AWESOME response, KingJ. You never let me down.
I don't know if I mislead you to thinking that I reject the "dumb" aspect because it is impolite. I don't think it's that I reject it because it may hurt someone's feelings, but rather I honestly don't think the discussion itself is dumb. However, a final conclusion to not accepting God can be dumb, without question. Statements like "I don't see him, therefore he doesn't exist." is a dumb conclusion based on a logical fallacy. So it's possible that I am making my case poorly -- a conclusion can be dumb, and so can an argument, but I don't think that means that every time the discussion is had, it will be dumb. I think sometimes reasonable arguments are made, even if there is an even more reasonable rebuttal.
With Christians who find God (as many may find him on different paths), it is still possible for an argument for God's existence to be off-center or poor or even dumb, even though the conclusion is right. "God exists because the universe is so old, it required God to come into existence to take care of it." This is a real argument I've heard, and I would never agree with it because she suggested that the universe is eternal and God is bound in time because he came into existence...but she's still right in knowing that God is real even if it is a childish understanding of God (when I was little, I literally believe God lived in the clouds).
I could be going off track with that one. I hope I'm still making sense (heck, I hope I was making sense from the start).
I'm trying to figure out whether you are right or wrong in saying there is only one dumb statement and it is embedded in their title. I realized we're not discussing whether or not Atheists or right or wrong -- we agree they're wrong. It looks like we're discussing the definition of the word "dumb."
While I think it can be quite often (the discussion I mean), I think it is sometimes instead just misguided. I think it's possible to be misguided and still not dumb at the same time. Although that isn't to say every individual is being misguided -- some are in fact responding in a dumb way.

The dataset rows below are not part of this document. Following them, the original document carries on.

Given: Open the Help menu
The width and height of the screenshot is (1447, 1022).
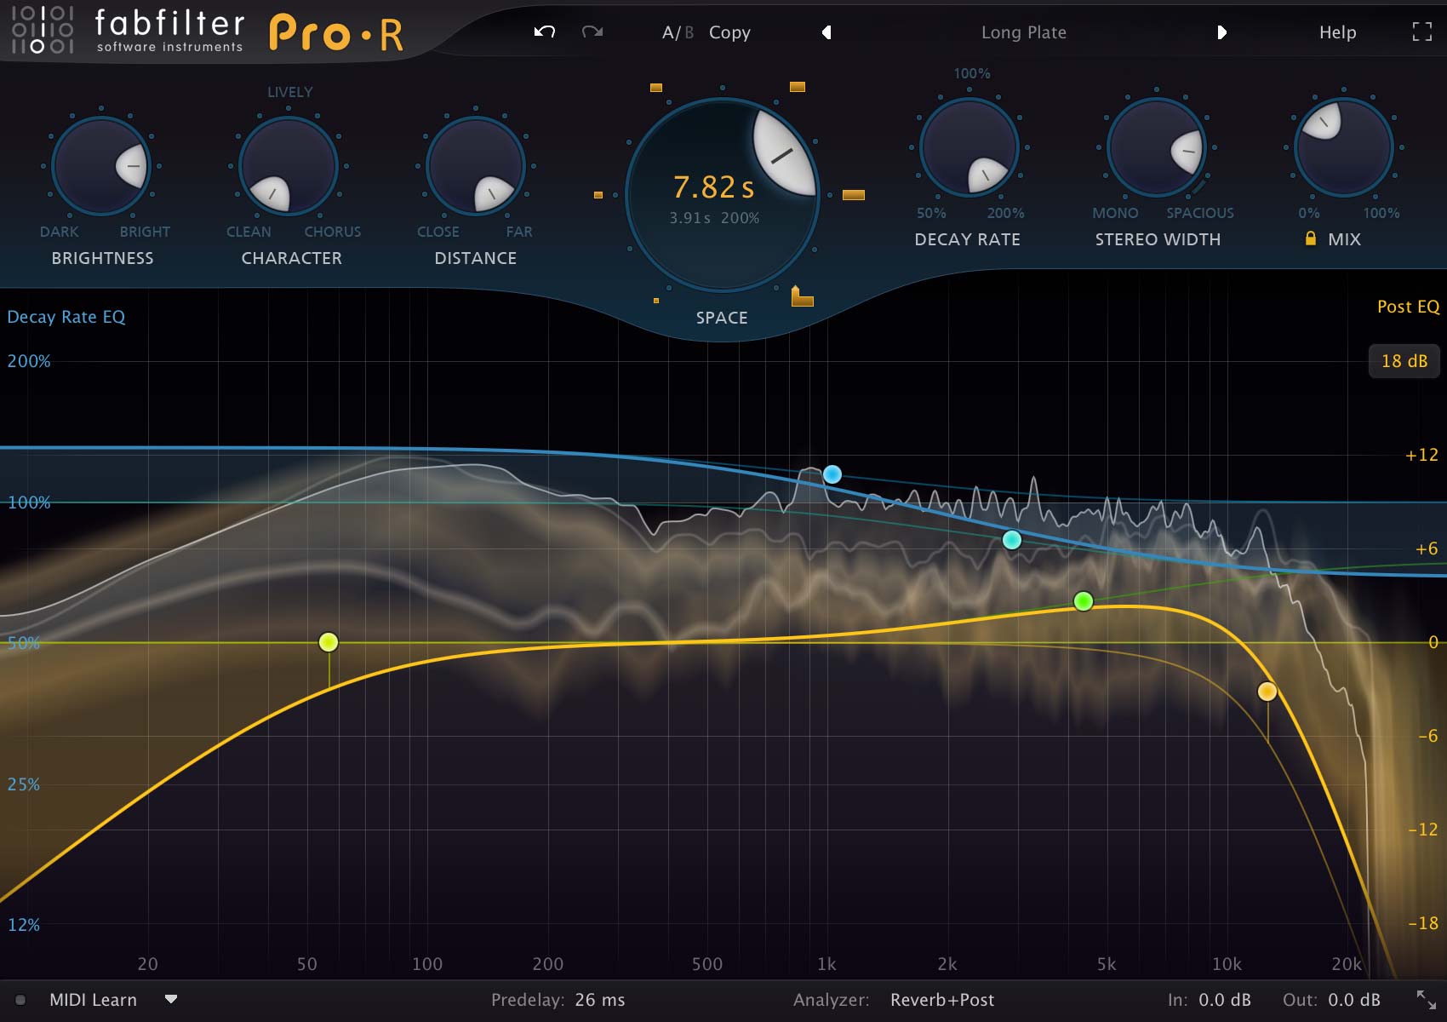Looking at the screenshot, I should 1337,32.
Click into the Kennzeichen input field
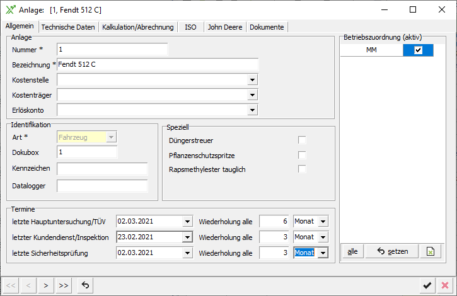Viewport: 457px width, 296px height. pos(102,169)
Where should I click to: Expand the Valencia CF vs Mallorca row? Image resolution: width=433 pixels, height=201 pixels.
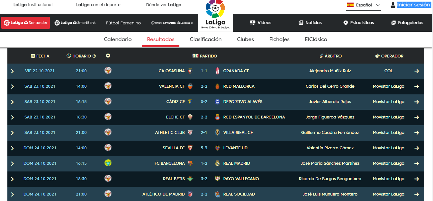click(13, 86)
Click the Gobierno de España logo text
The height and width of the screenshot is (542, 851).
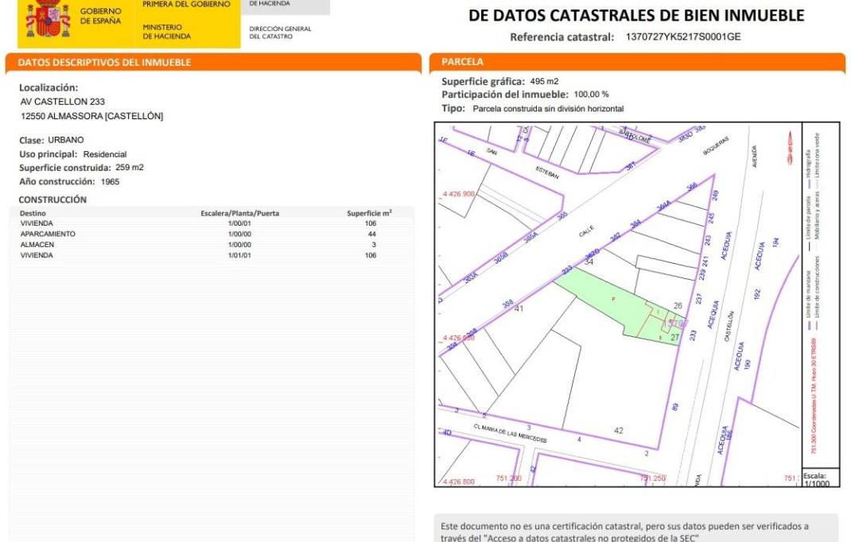[x=101, y=16]
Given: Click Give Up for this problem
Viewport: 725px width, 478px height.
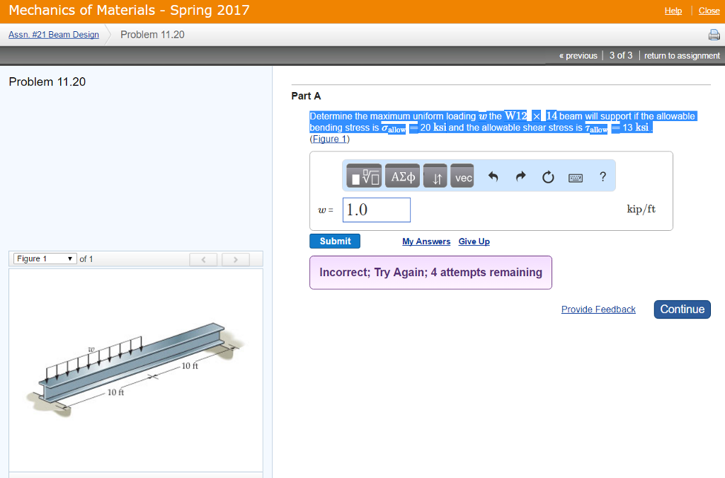Looking at the screenshot, I should click(474, 241).
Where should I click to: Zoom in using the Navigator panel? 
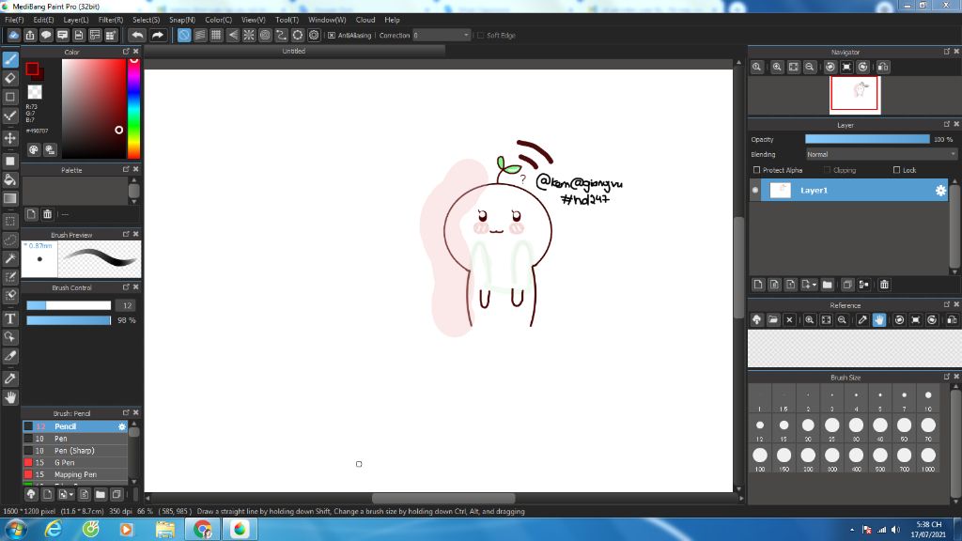[777, 68]
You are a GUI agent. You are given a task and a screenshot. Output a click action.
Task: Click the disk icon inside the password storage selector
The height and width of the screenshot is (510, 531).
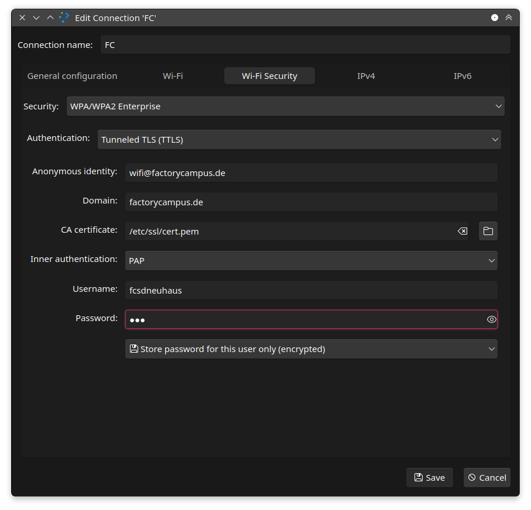click(133, 349)

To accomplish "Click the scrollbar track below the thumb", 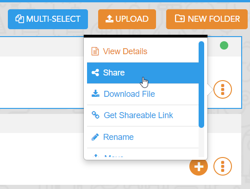I will [x=201, y=142].
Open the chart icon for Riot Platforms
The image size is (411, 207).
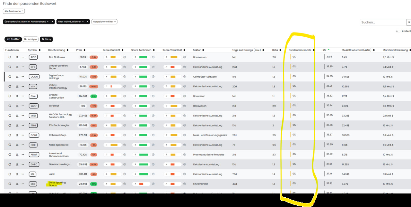point(17,57)
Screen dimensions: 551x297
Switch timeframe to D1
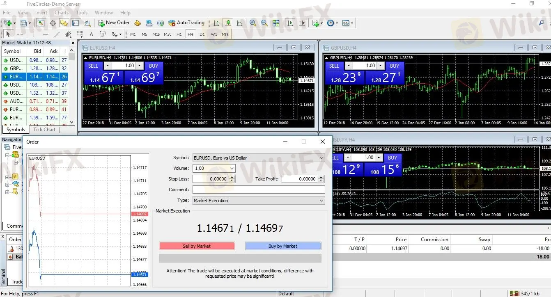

Dawkins is an interesting character. He isn't the single voice of Atheism, though he is probably the loudest and is the sort of darling of "New Atheism." Opposite Atheist voices, I'd say, would be writers like Scott Aiken and Robert Talisse who do hold strongly to their Atheistic opinions, but are very sympathetic and respectful to theists, even if they don't respect theism itself enough to believe it. But regardless of which color of Atheist we're discussing with, I'm not sure using the Scriptures to make a case for God would work only because believing in the Bible is lead by believing in God (though a non-believer can agree with aspects in the Bible like the Ex. 20:13 or Ex. 20:15). Although if I made a case like "Abraham believe in God's goodness, therefore God exists," that wouldn't make sense to an Atheist because he'd most likely respond "Just because Abraham believe that God is good doesn't mean that God exists. Abraham could have believe that God didn't care and it still wouldn't be a case for God's existence."
If a Muslim were to say "The Quran says that Abrahan believe that Allah was just, therefore Islam's understanding of Allah is the right one," that wouldn't make sense. Both scenarios are people making a circular argument. If I argued with a Muslim and said "Abraham believe in the Judeo God because it says so in the Bible," and the Muslim responded, "But the Quran says that Abrahan believed in Allah of our book," then we both haven't gotten to the heart of the matter; which book is the book of truth? We are each expecting the other person to already accept the other person's book as fact when our argument is supposed to lead up to which person's book is factual.
By no means am I saying that the Bible can't be used in a discussion of God's existence -- we can use examples from the Scriptures to reference what we understand mercy and justice to be and then explain how God is both merciful and just (since some Atheists use that as an argument against God: "How can God be both just and merciful?").
I may be opening up so much more in this thread than intended
I sure hope I'm not.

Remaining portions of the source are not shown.